■ **What you need to do**
Transcribe exactly, please, the lines from the one containing "Open the @annieridout handle link" through the end of the records below, and leave out the pictures.

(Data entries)
────────────────────────────────────────

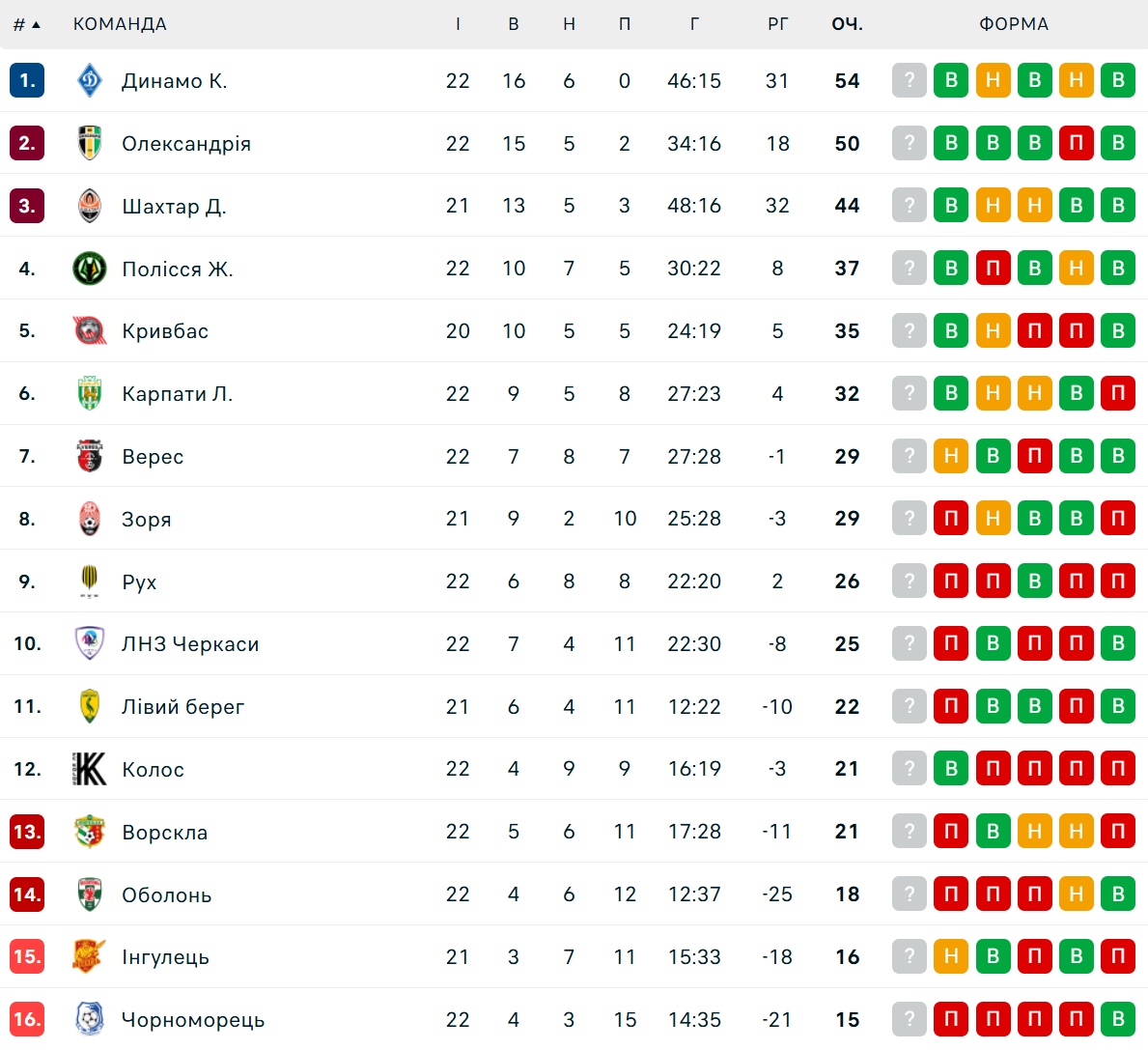Select the Колос team logo
Viewport: 1148px width, 1050px height.
[90, 769]
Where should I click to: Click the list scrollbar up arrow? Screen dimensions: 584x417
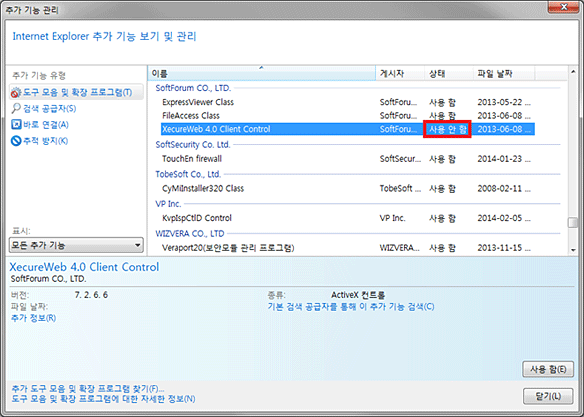tap(573, 71)
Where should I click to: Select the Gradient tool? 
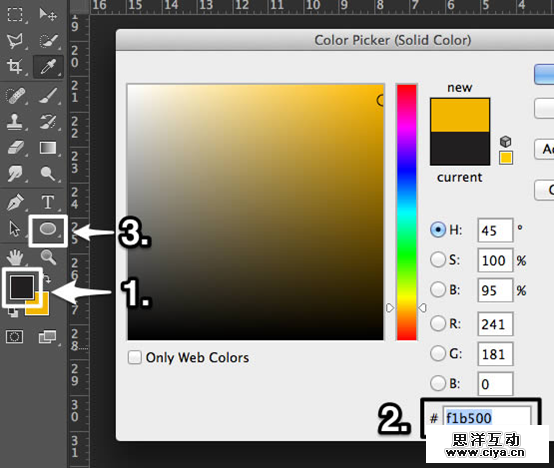48,148
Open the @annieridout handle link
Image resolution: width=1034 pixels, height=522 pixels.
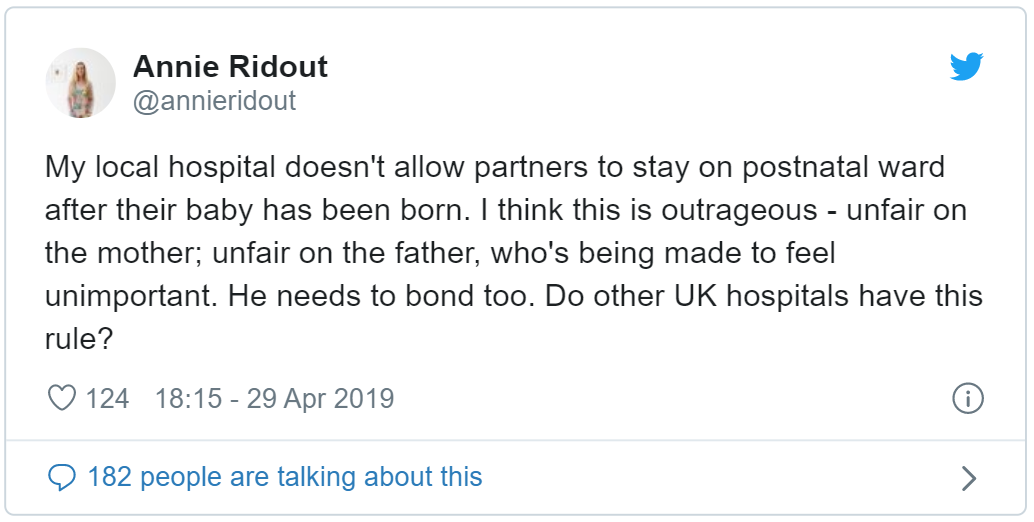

────────────────────────────────────────

■ **Expected answer**
Open the @annieridout handle link
Image resolution: width=1034 pixels, height=522 pixels.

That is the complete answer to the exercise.